Task item A:
Could you rewrite the SAR-X parameter estimation excerpt starting at "Furthermore, the log-likelihood" and ending at "the log-likelihood function.", changing "log-likelihood function" to "log-likelihood objective"?
Task item B:
Can you go on with the SAR-X parameter estimation excerpt from where it stops?

Extract provided:
The random error variable in the SAR-X model assumed a normal distribution. Therefore, the parameter estimation in this model followed the SAR parameter estimation method, employing the Maximum Likelihood Estimation (MLE) technique. The observed sources for this approach included Ord [36], Smirnov and Anselin [37], Robinson and Rossi [38], and Feng [39]. Equation (12) can be written as the following equation:

$$y=\rho Wy+A{\beta }_0+\epsilon \mathrm{with} A=XZJ$$

(13)

$$y=\rho Wy+A{\beta }_0+\epsilon \mathrm{with} \stackrel{\hspace{1em}iid}{{\epsilon }_{{\displaystyle ~}}}N(0,{\sigma }^{2}I)$$

(14)

The probability density function used is expressed below:

$$f\left(y\right)={\left(\frac{1}{2\pi {\sigma }^2}\right)}^{\frac{n}{2}}\exp \left[-\frac{{\left(y-\rho Wy-A{\beta }_0\right)}^T\left(y-\rho Wy-A{\beta }_0\right)}{2{\sigma }^2}\right]$$

(15)

The likelihood function of the dependent variable $y$ is formulated as follows:

$$\begin{array}{ll}L\left(\rho ,{\beta }_0|y\right)& =f\left(y|\rho ,{\beta }_0\right)\\ & ={\left(\frac{1}{2\pi {\sigma }^2}\right)}^{\frac{n}{2}}\exp \left[-\frac{{\left(y-\rho Wy-A{\beta }_0\right)}^T\left(y-\rho Wy-A{\beta }_0\right)}{2{\sigma }^2}\right]\end{array}$$

(16)

Furthermore, the log-likelihood function is obtained as:

$$\begin{array}{ll}\ln L\left(\rho ,{\beta }_0|\epsilon \right)& =\ln {\left(\frac{1}{2\pi {\sigma }^2}\right)}^{\frac{n}{2}}\exp \left[-\frac{{\left(y-\rho Wy-A{\beta }_0\right)}^T\left(y-\rho Wy-A{\beta }_0\right)}{2{\sigma }^2}\right]\\ & =-\frac{n}{2}\ln \left(2\pi \right)-\frac{n}{2}\ln {\sigma }^2-\frac{{\left(y-\rho Wy-A{\beta }_0\right)}^T\left(y-\rho Wy-A{\beta }_0\right)}{2{\sigma }^2}\end{array}$$

(17)

A parameter estimation $\rho , {\beta }_0$ is obtained by maximizing the log-likelihood function.

(Dataset excerpts)

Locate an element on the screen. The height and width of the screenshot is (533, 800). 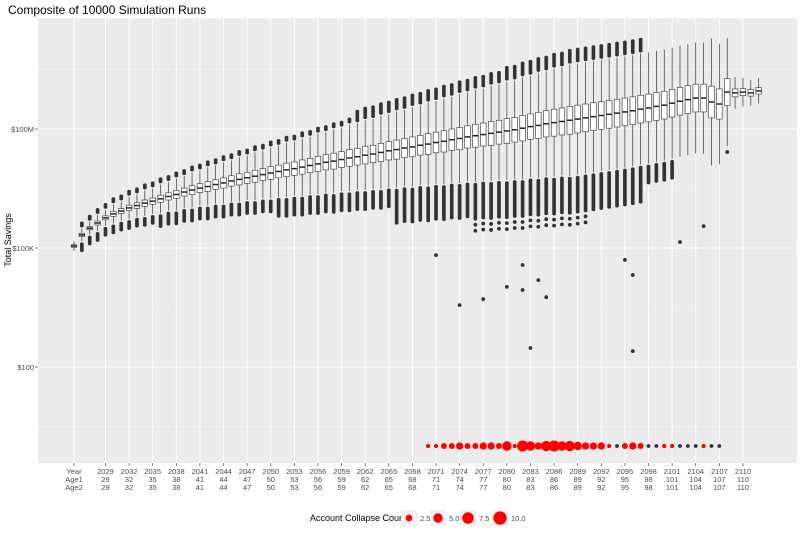
x-tick-age1: 101 is located at coordinates (672, 480).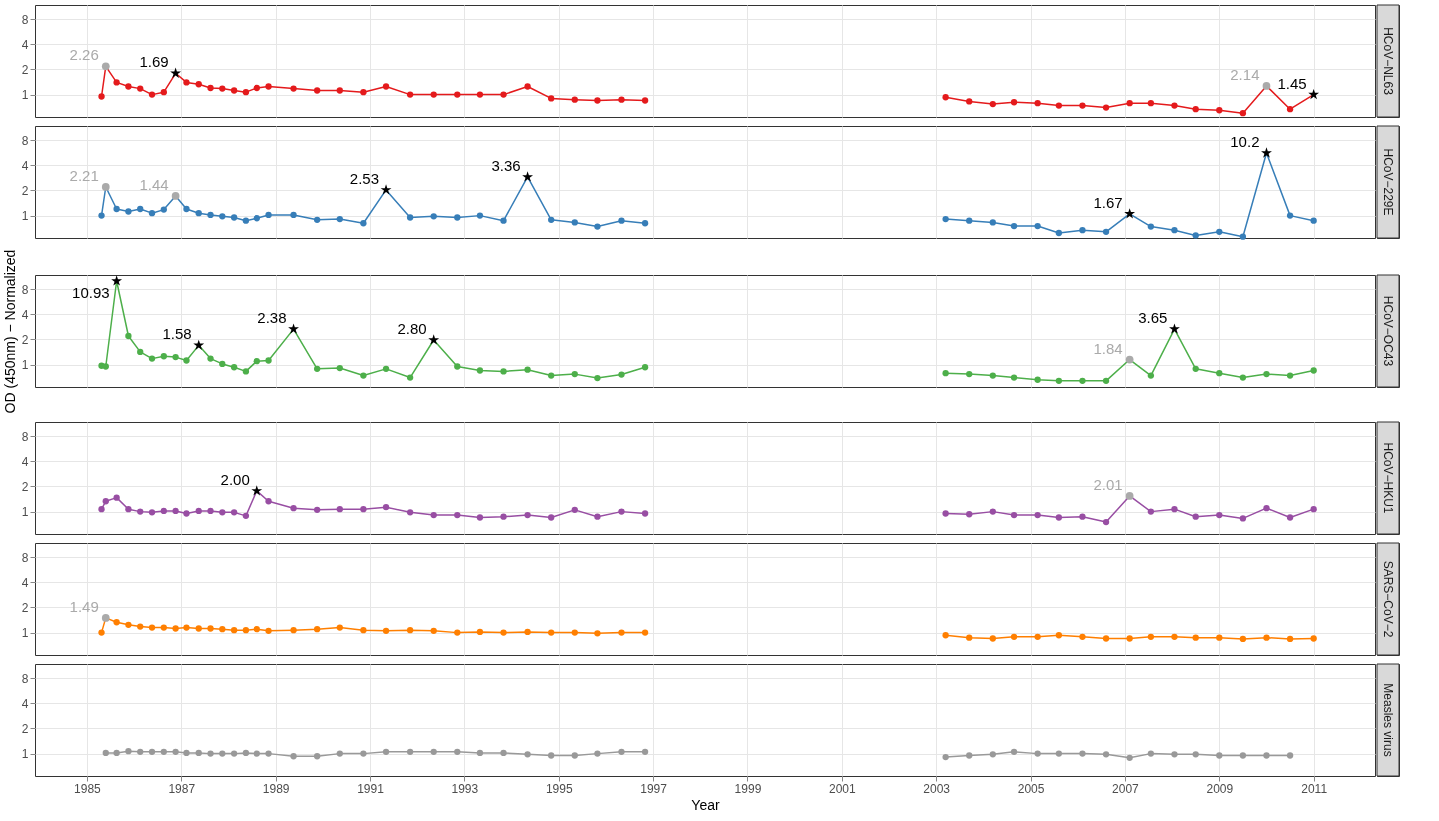 The width and height of the screenshot is (1439, 821). What do you see at coordinates (559, 788) in the screenshot?
I see `x-tick-label: 1995` at bounding box center [559, 788]. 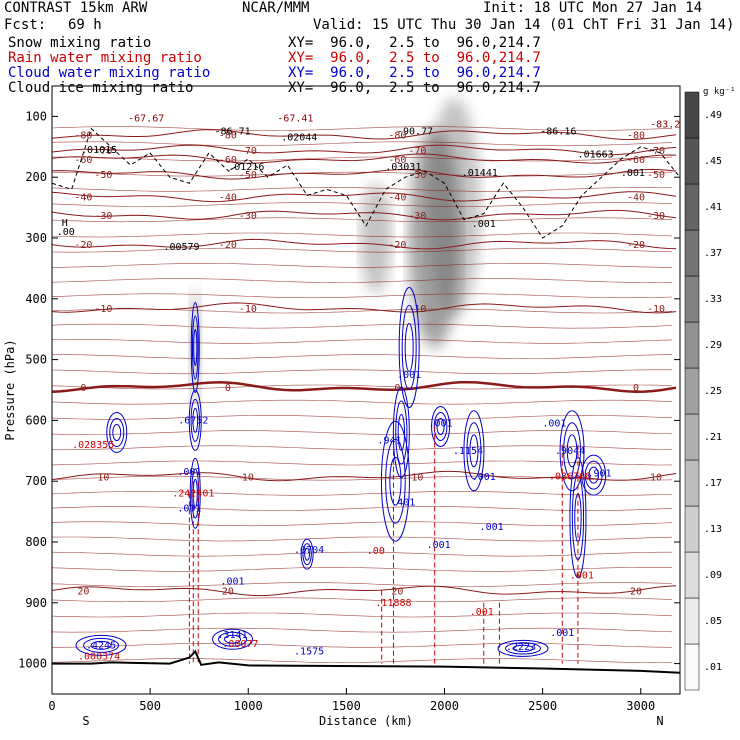 I want to click on contour-value-label: -67.67, so click(x=146, y=118). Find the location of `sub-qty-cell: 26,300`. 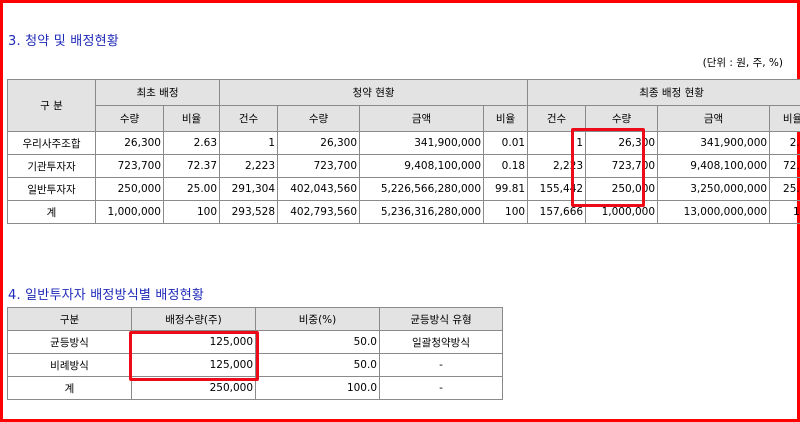

sub-qty-cell: 26,300 is located at coordinates (319, 143).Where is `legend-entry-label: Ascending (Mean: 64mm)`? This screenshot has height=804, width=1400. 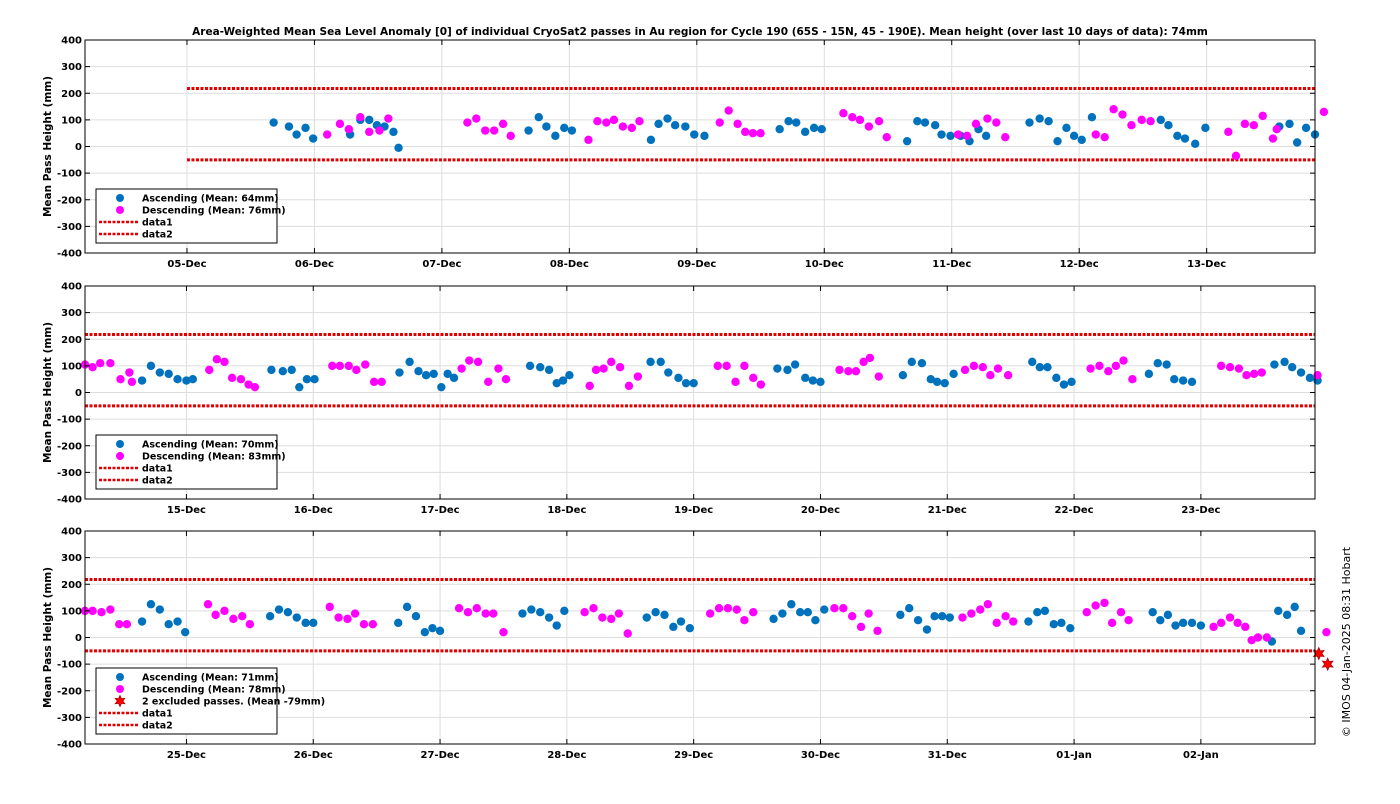
legend-entry-label: Ascending (Mean: 64mm) is located at coordinates (210, 198). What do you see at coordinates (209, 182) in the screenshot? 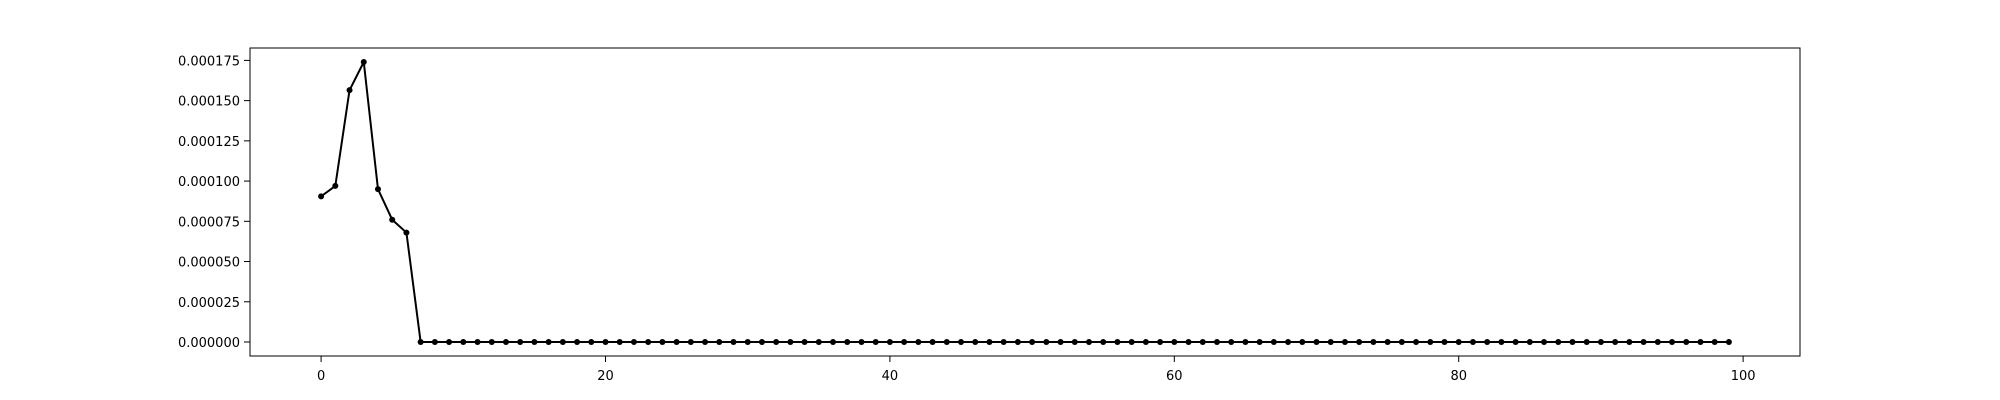
I see `y-tick-label: 0.000100` at bounding box center [209, 182]. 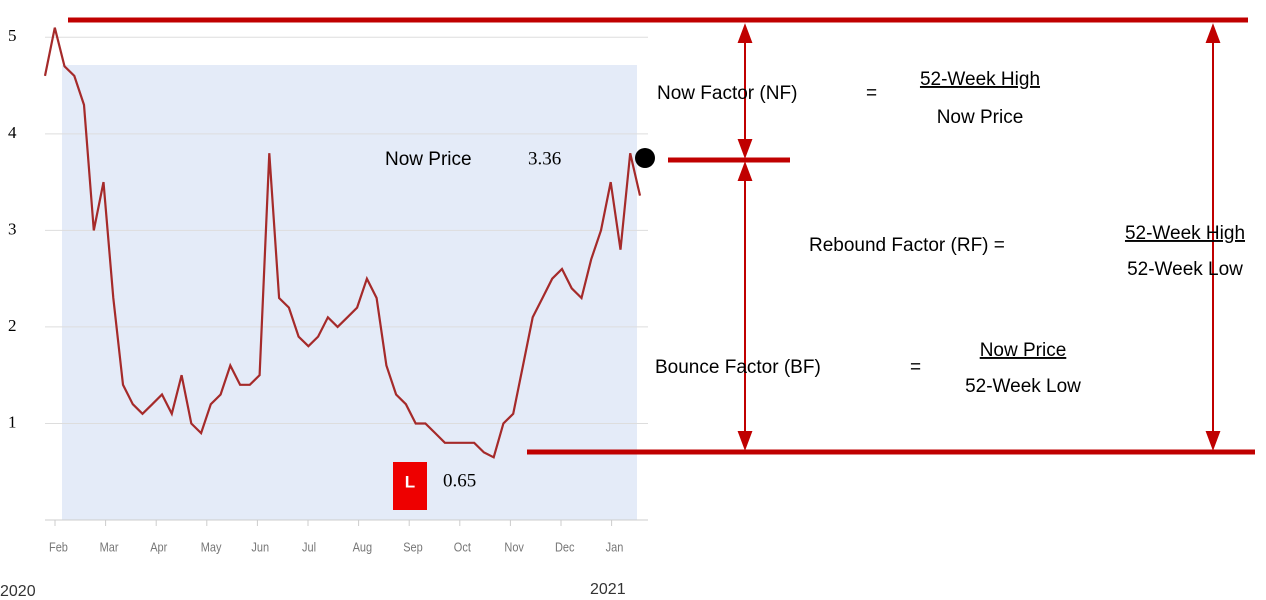 What do you see at coordinates (544, 158) in the screenshot?
I see `now-price-value: 3.36` at bounding box center [544, 158].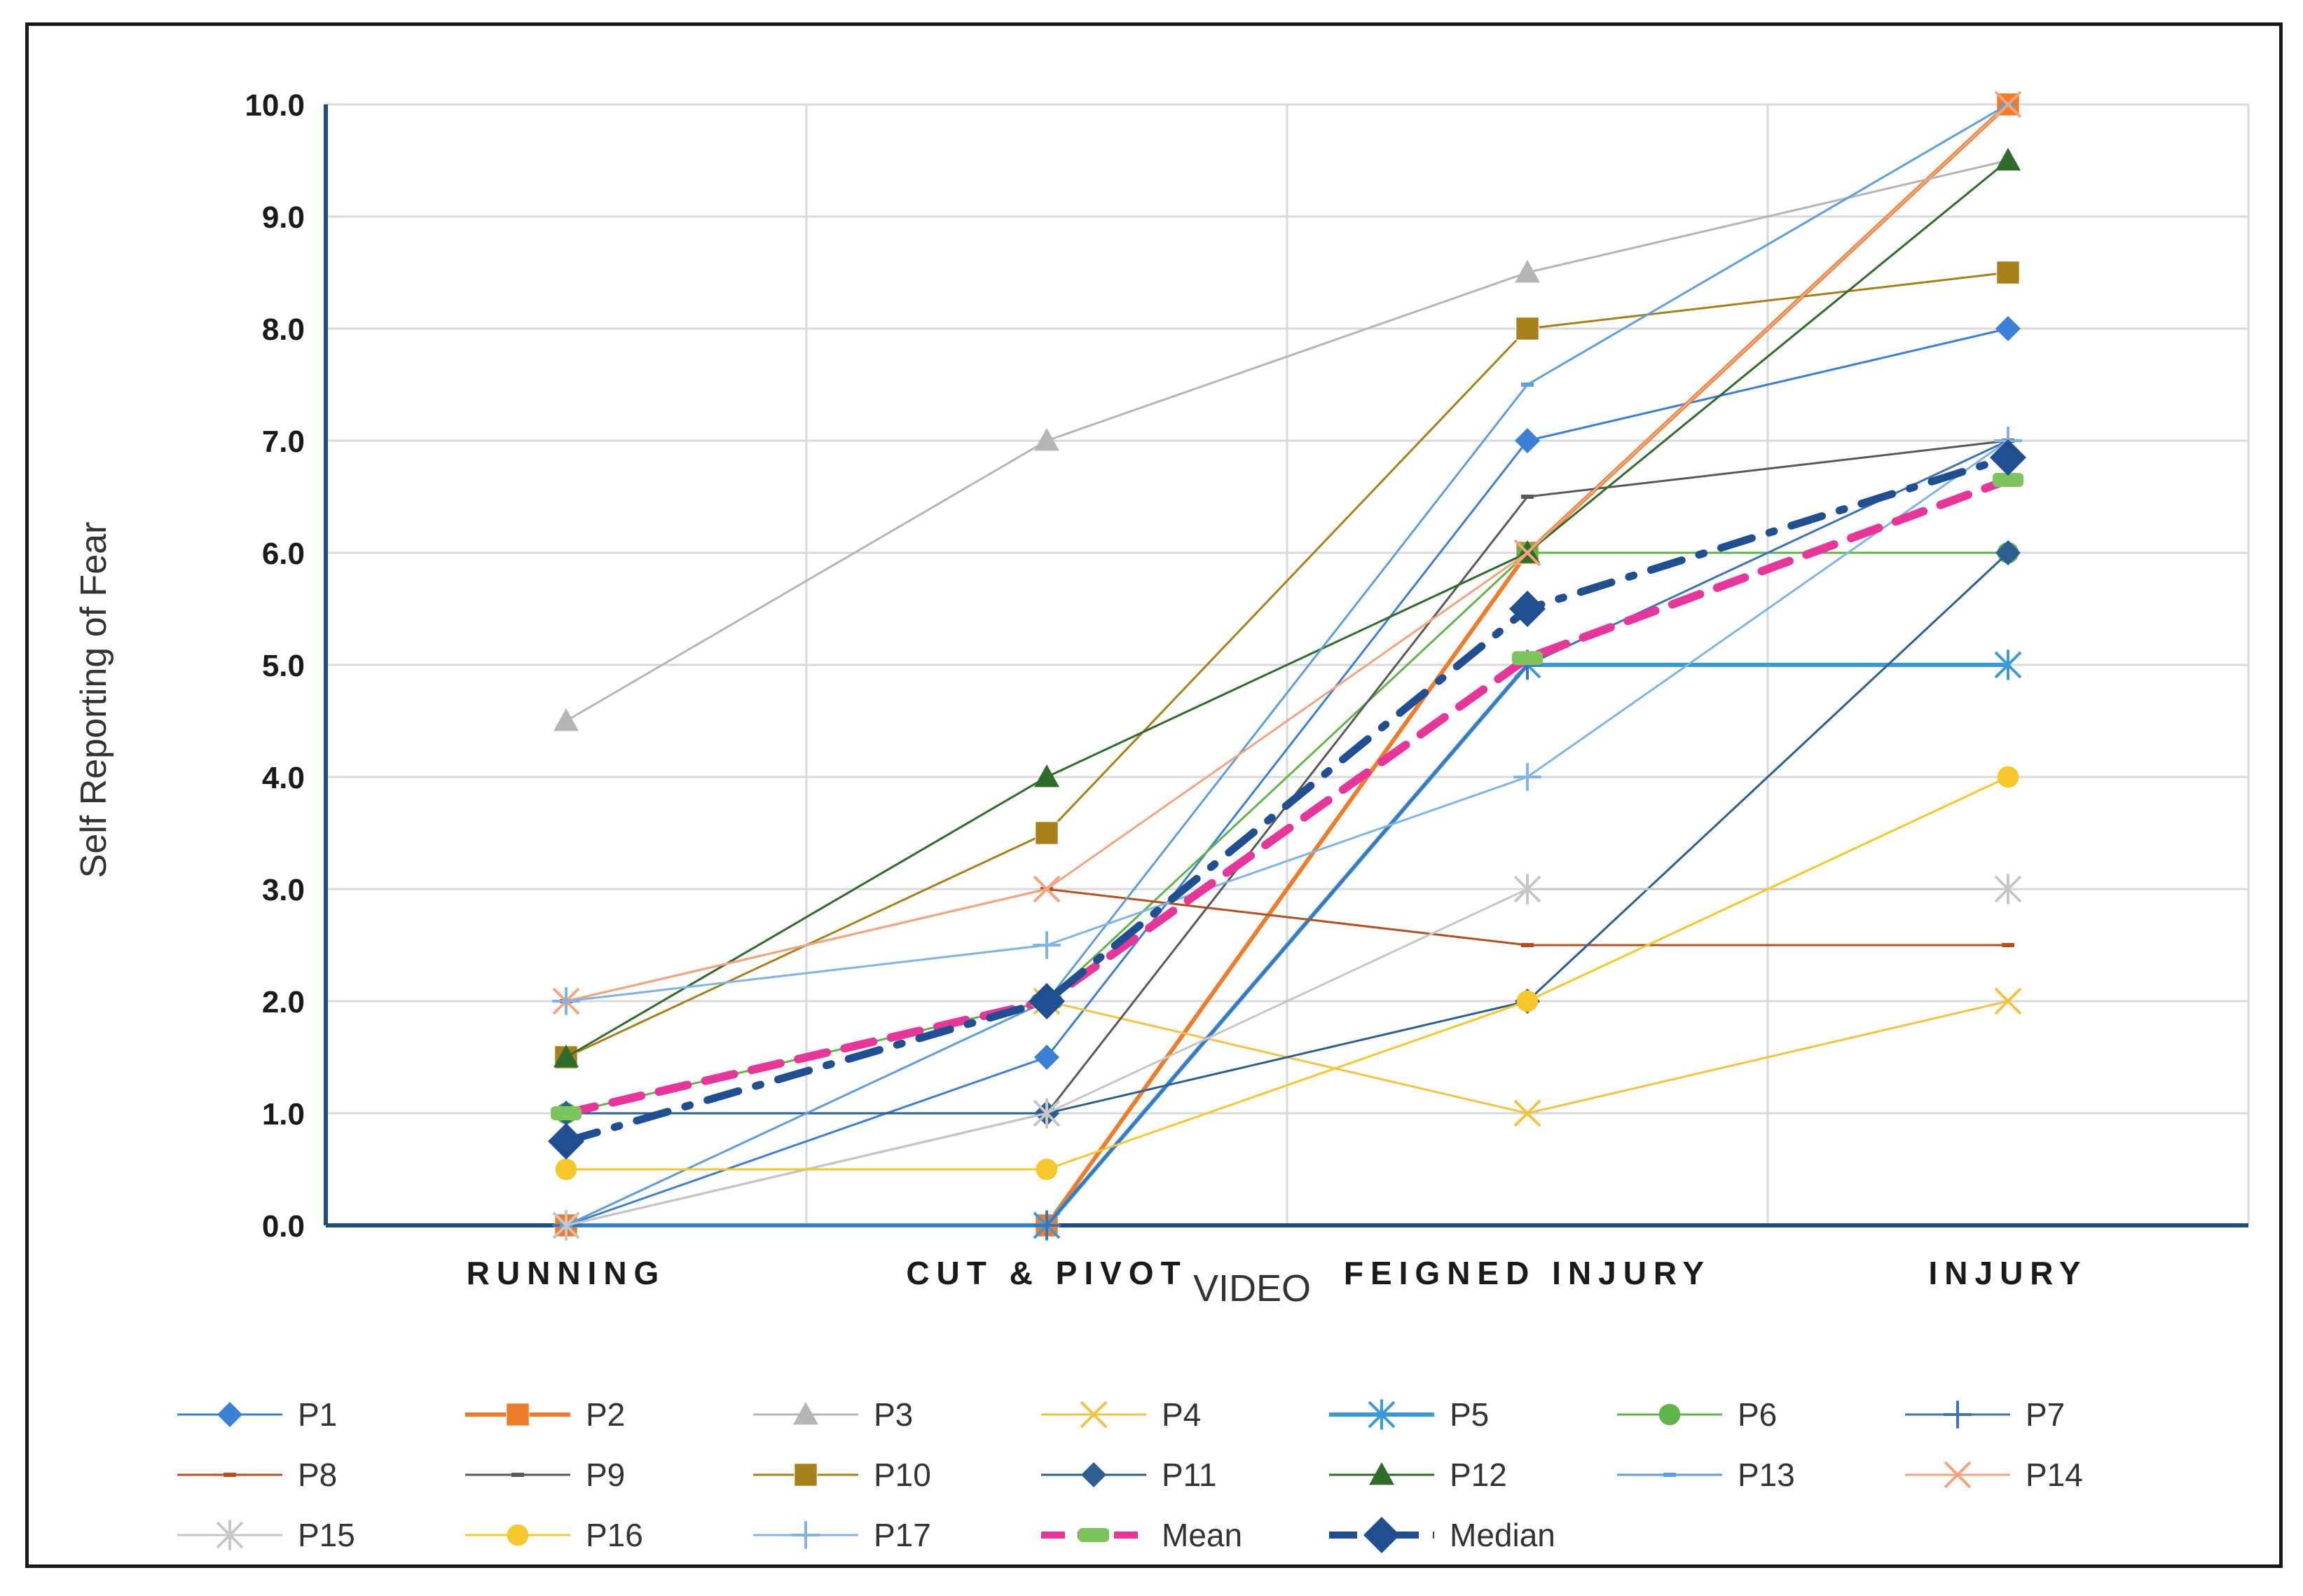 This screenshot has width=2303, height=1596. I want to click on data-point-p4, so click(1527, 1113).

Task output A:
Furthermore, the log-likelihood objective is obtained as:

$$\begin{array}{ll}\ln L\left(\rho ,{\beta }_0|\epsilon \right)& =\ln {\left(\frac{1}{2\pi {\sigma }^2}\right)}^{\frac{n}{2}}\exp \left[-\frac{{\left(y-\rho Wy-A{\beta }_0\right)}^T\left(y-\rho Wy-A{\beta }_0\right)}{2{\sigma }^2}\right]\\ & =-\frac{n}{2}\ln \left(2\pi \right)-\frac{n}{2}\ln {\sigma }^2-\frac{{\left(y-\rho Wy-A{\beta }_0\right)}^T\left(y-\rho Wy-A{\beta }_0\right)}{2{\sigma }^2}\end{array}$$

(17)

A parameter estimation $\rho , {\beta }_0$ is obtained by maximizing the log-likelihood objective.

Task output B:
To obtain the MLE estimation of the parameters $\widehat{\rho }$, the first derivative of Equation (17) for the parameters $\rho$ was expressed as:

$$\begin{array}{ll}\frac{\partial \ln L\left(\rho ,{\beta }_0|\epsilon \right)}{\partial {\beta }_0}& =-\frac{{\left(y-\rho Wy-A{\beta }_0\right)}^T\left(-Wy\right)}{2{\sigma }^2}\\ & =\frac{{\left(y-\rho Wy-A{\beta }_0\right)}^T\left(Wy\right)}{2{\sigma }^2}\end{array}$$

(18)

${\frac{\partial \ln L\left(\rho ,{\beta }_0|\epsilon \right)}{\partial \rho }|}_{\rho =\widehat{\rho }}=0$, this is further expressed as follows:

$$\frac{{\left(y-\rho Wy-A{\beta }_0\right)}^T\left(Wy\right)}{2{\sigma }^2}=0$$

(19)

In Equation (19), multiply by $2{\sigma }^2{\left(Wy\right)}^T$ to obtain:

$${\left(y-\rho Wy-A{\beta }_0\right)}^T\left(Wy{\left(Wy\right)}^T\right)=0$$

(20)

Multiply Equation (20) by ${\left(Wy{\left(Wy\right)}^T\right)}^{-1}$ to obtain:

$${\left(y-\rho Wy-A{\beta }_0\right)}^T=0$$

(21)

Transpose Equation (21) to obtain:

$$y-A{\beta }_0=\rho Wy$$

(22)

In Equation (22), multiply both segments by ${\left(Wy\right)}^T$, thus obtaining:

$$\left(y-A{\beta }_0\right){\left(Wy\right)}^T=\rho Wy{\left(Wy\right)}^T$$

(23)

From Equation (23), multiply both segments by ${\left(Wy{\left(Wy\right)}^T\right)}^{-1}$ to further obtain:

$$\left(y-A{\beta }_0\right){\left(Wy\right)}^T{\left(Wy{\left(Wy\right)}^T\right)}^{-1}=\rho \left(Wy{\left(Wy\right)}^T\right){\left(Wy{\left(Wy\right)}^T\right)}^{-1}$$

(24)

$$\widehat{\rho }=\left(y-A{\beta }_0\right){\left(Wy\right)}^T{\left(Wy{\left(Wy\right)}^T\right)}^{-1}$$

(25)

Substitute the equation $A=XZJ$ into Equation (13), in order to determine $\widehat{\rho }$ the following:

$$\widehat{\rho }=\left(y-\left(XZJ\right){\beta }_0\right){\left(Wy\right)}^T{\left(Wy{\left(Wy\right)}^T\right)}^{-1}$$

(26)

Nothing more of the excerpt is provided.